Era il 19 luglio 1992. Una domenica di mezza estate. A Palermo esplode una Fiat 126 carica di tritolo: il giudice Paolo Borsellino ed i cinque agenti della sua scorta muoiono sul colpo. Tra loro c’è lei, Emanuela, 24 anni, la prima donna poliziotta a cadere in servizio. E da quel momento, tutto cambia o almeno, così avrebbe dovuto essere.
Emanuela non aveva in mente la divisa. Dopo il diploma all’istituto magistrale sognava di diventare maestra. La vita, però, è fatta anche di deviazioni impreviste. Si iscrive al concorso in Polizia accompagnando la sorella Claudia, e ad entrare è lei. È il 1989. Viene ammessa al 119° corso alla Scuola Allievi Agenti di Trieste. Si trasferisce al nord, lontano dalla sua Sestu, con più curiosità che convinzione. Ma passo dopo passo, inizia ad appassionarsi. E, senza neanche accorgersene, quel mestiere lo fa suo.
Nel ’91 viene destinata a Palermo. È un altro mondo. Gli anni più bui della guerra tra mafia e Stato. Il clima è teso, l’aria pesante. Si stabilisce nel complesso delle Tre Torri, alloggi destinati a forze dell’ordine fuori sede. Le prime assegnazioni sono pesanti: sorveglianza all’abitazione dell’onorevole Mattarella, piantonamento al boss Francesco Madonia, protezione alla senatrice Maisano Grassi, vedova del coraggioso imprenditore Libero Grassi.
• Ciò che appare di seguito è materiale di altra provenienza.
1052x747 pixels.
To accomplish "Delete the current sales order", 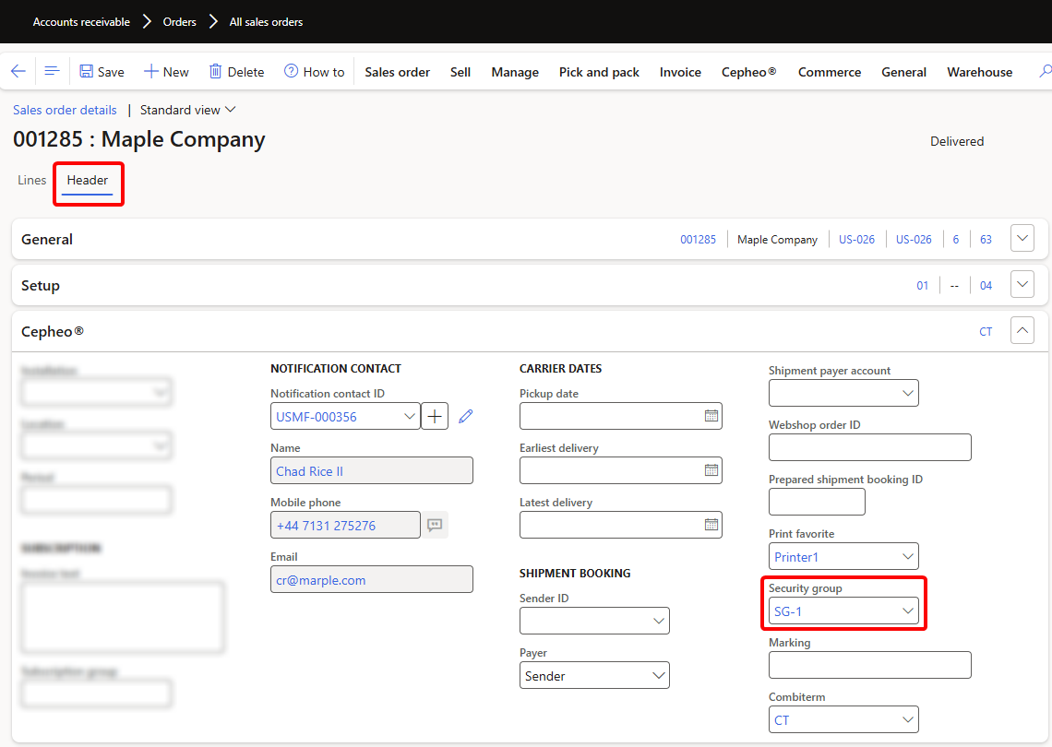I will [236, 72].
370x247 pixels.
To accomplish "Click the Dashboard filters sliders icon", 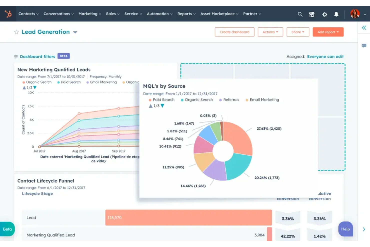I will click(x=16, y=56).
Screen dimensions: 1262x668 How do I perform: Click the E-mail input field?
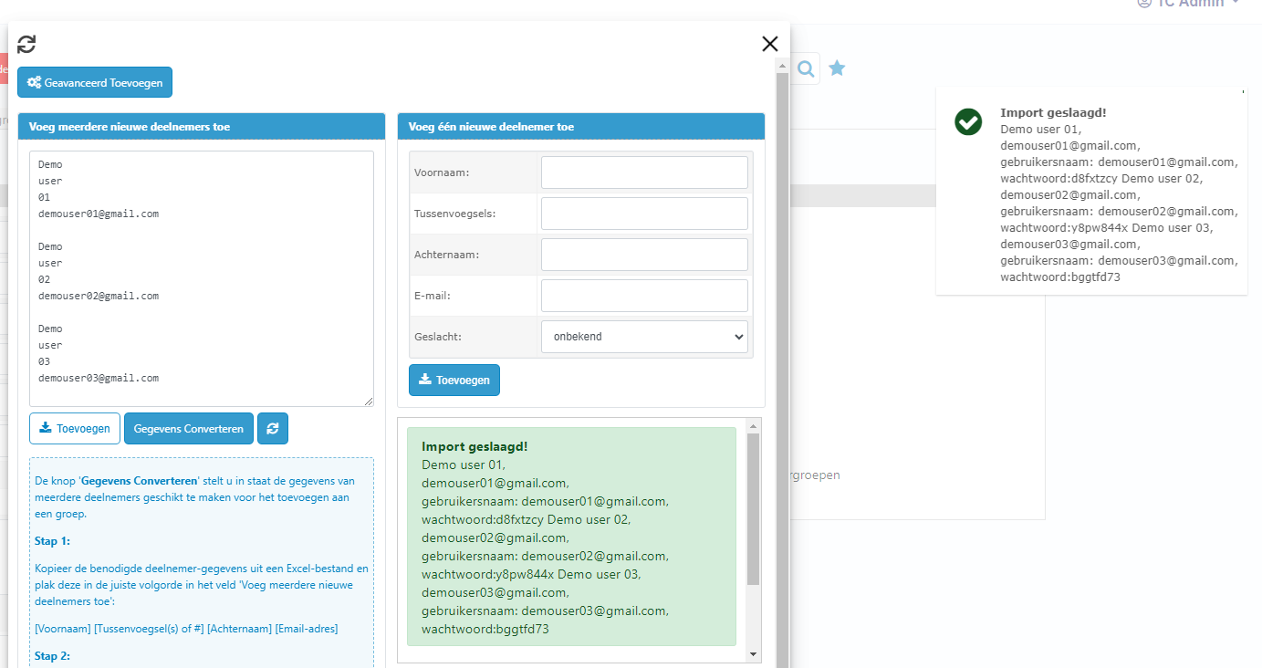click(644, 296)
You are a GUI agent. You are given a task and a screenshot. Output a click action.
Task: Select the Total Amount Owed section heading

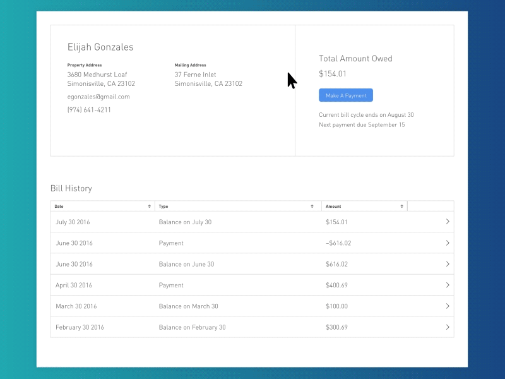click(x=355, y=58)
Poi arriva il passo decisivo: entra nel reparto scorte. È una delle prime donne a farlo in Italia. Non lo dice a casa. Non vuole che si preoccupino. «Andrà tutto bene», ripeteva al telefono. Dopo la strage di Capaci, quel “bene” suona più come una speranza che una certezza.

Il 19 luglio, Borsellino decide di andare a trovare la madre in via D’Amelio. Una via stretta, pericolosa, troppo esposta. Da settimane aveva chiesto la rimozione delle auto in sosta. Nessuno interviene. Alle 16:58 esplode l’autobomba. Muoiono Paolo Borsellino, Emanuela Loi, Vincenzo Li Muli, Claudio Traina, Agostino Catalano e Walter Eddie Cosina. L’unico sopravvissuto è Antonino Vullo, che stava parcheggiando. Un destino beffardo o forse solo l’ennesima falla in un sistema che, allora, non era pronto a difendere chi lo serviva.
A Sestu la notizia arriva via telegiornale. La famiglia non sapeva nemmeno che Emanuela fosse nella scorta di Borsellino. Il dolore è immenso, la rabbia anche. Ma la risposta dei familiari, soprattutto del padre Virgilio, è di un’eleganza morale fuori dal comune. «Dobbiamo ricordare», diceva. Anche malato, non mancava a una manifestazione per la legalità.
Ai funerali, lo Stato arriva in massa. Ma il Paese è furente. Urla, spintoni, “fuori la mafia dallo Stato” risuona nella cattedrale. È una rottura collettiva, il punto di non ritorno per la coscienza pubblica. Da lì in poi, nulla sarà più come prima.
Oggi, Emanuela è diventata un simbolo, ma non basta. Non può bastare una targa o un’aula scolastica con il suo nome. Il rischio è che si trasformi in un’icona muta. Perché il vero tributo è la memoria viva. Quella che educa, che interroga, che obbliga a prendere posizione. Come fa sua sorella Claudia, che da anni porta la sua storia nelle scuole.
Nel suo breve servizio, Emanuela ha scardinato stereotipi, affrontato pericoli, scelto consapevolmente di stare dalla parte giusta. Non lo ha fatto per gloria, ma per fedeltà. Alla divisa, allo Stato, al senso del dovere.
Perché raccontarla ancora? Perché raccontare Emanuela significa raccontare anche ciò che lo Stato non è stato. Significa misurarsi con una stagione in cui la mafia era sistema, e lo Stato, spesso, assente o ambiguo. Ma significa anche trovare, in quel buio, un punto di luce. Un modello. Non perfetto. Non costruito. Ma reale.
Emanuela non è un’eroina da santino. È una ragazza normale, con il sorriso aperto e lo sguardo dritto. Una di noi. Ed è proprio questo che la rende indimenticabile.